I'm so sorry for your loss and wish you and your other half all the best for the future. Thank you for sharing your experiences. kayla and dan x


----------



## lovewithin

oh cutebowsxx, so sorry about your loss :hugs: 
i think the whole news hasn't reached you yet... maybe as you say it will settle down after your definite scan on thursday.

regarding the options - i had to have a d&c as my mc was an incomplete one and i was risking an infection :( the good thing about d&c is that it is painless as it's done in total anesthesia and it's highly unlikely that any remaining tissues stay there, so no need to repeat the procedure as it can sometimes occur with the medical management.
on the other hand - it's a total anesthesia and being put to sleep can be scary... although for me the worst part was waking up from it.. because the 1st thought/awareness that hit my brain was "where is my baby" and i started crying.. but hospital staff was really kind and supportive..

...the bad part about d&c is that you should wait at least 2-3 cycles before ttc, although these opinions vary from dr to dr... but usually they all say to wait a bit until the endometrium grows back to being what it was before...

bleeding after d&c is of course less then with a natural mc, lasts for 4-5 days and is also less then a period. i had pains from the wound inside, which are not like a standard period pains... more as if i had a huge bruise inside...

hope this was helpful..

love and hugs to you again :hugs:


----------



## Starry Night

I'm so sorry you didn't get good news. I lost both my babies naturally and never had a D&C (the second time there was a surviving twin so it would have been impossible) so I can't really give advice on what to choose. At least the staff at the hospital were kinder to you than the others. A kind word and face eases the shock a bit.

Once again, I'm sorry for your loss.


----------



## MightyMom

Having gone through all three options, I think it comes down to personal choice.

Pills: Made me so nauseated I was vomiting for hours until I fell asleep. Bled really really heavily for about 12 hours, then passed the baby and it became more like a heavy period. The cramping and pain was unbearable, I was sobbing it hurt so bad. I passed the baby in the toilet and didn't know. I never saw the baby, I just knew I had passed the baby.

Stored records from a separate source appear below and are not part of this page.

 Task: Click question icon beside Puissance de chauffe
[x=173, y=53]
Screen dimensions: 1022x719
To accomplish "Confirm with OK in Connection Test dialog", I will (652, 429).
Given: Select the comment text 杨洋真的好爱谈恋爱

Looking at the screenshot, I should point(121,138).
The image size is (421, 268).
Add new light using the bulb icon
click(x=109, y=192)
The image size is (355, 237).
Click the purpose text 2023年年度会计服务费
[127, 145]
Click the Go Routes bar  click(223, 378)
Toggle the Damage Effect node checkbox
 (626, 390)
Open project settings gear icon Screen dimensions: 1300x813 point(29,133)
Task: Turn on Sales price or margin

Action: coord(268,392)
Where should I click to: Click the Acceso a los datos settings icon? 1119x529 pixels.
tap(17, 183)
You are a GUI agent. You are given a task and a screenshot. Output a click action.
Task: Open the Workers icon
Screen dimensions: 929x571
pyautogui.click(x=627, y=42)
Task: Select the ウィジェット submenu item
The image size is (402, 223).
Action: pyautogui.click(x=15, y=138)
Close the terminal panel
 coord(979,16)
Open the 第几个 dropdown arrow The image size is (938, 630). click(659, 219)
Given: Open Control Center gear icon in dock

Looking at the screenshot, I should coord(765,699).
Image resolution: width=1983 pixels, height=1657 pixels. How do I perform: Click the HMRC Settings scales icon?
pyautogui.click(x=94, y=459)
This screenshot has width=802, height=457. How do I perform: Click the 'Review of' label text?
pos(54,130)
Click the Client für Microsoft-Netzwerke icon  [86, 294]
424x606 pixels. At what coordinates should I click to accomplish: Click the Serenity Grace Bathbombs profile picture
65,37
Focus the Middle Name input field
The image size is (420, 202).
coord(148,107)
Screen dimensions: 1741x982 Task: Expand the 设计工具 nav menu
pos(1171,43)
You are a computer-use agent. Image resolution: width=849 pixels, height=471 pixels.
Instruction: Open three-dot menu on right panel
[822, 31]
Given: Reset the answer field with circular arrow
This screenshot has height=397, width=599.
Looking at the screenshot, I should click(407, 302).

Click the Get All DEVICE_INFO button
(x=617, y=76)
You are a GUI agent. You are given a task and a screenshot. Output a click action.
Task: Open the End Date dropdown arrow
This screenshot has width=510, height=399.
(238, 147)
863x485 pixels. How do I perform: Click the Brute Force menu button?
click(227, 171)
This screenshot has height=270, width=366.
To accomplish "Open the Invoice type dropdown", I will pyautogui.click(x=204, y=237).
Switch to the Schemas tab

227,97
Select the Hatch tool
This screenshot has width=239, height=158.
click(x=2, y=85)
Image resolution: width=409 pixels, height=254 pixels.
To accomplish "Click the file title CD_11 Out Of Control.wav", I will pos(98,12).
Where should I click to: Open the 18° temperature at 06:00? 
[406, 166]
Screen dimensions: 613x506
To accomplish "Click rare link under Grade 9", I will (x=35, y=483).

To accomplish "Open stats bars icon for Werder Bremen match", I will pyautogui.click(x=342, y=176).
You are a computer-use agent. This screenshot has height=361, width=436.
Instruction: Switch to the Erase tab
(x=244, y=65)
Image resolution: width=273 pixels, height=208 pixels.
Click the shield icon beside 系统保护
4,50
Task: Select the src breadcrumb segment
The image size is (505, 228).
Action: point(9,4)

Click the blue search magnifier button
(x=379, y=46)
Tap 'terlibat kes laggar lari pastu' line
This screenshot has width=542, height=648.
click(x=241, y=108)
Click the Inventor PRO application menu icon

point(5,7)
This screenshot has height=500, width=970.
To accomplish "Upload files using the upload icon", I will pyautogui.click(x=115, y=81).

D&C: I was numb until after it was over, then I was really sad because I knew I was officially no longer "pregnant." But I never felt a thing during and didn't feel anything after except for some mild cramping and brown spotting for a couple of days. As far as physical goes, this was the least painful. I had no hb and the baby had stopped growing four weeks earlier. My body didn't recognize the m/c so I opted for a D&C.

Natural: I was spotting brown for a week or so before the heavy bleeding started. Had heavy bleeding and cramping for a couple of days. Passed the baby in my underwear, so I saw her. It made me really sad and I didn't know what to do with her because I didn't want to flush her down the toilet. It lasted much longer than the pill m/c because it came and went. In the morning I wouldn't bleed but in the afternoon evening it was very painful with lots of bleeding. Emotionally I felt closure since I saw the baby and held her and could say goodbye. And we are TTC again right away since I don't have to worry about the effects of a D&C.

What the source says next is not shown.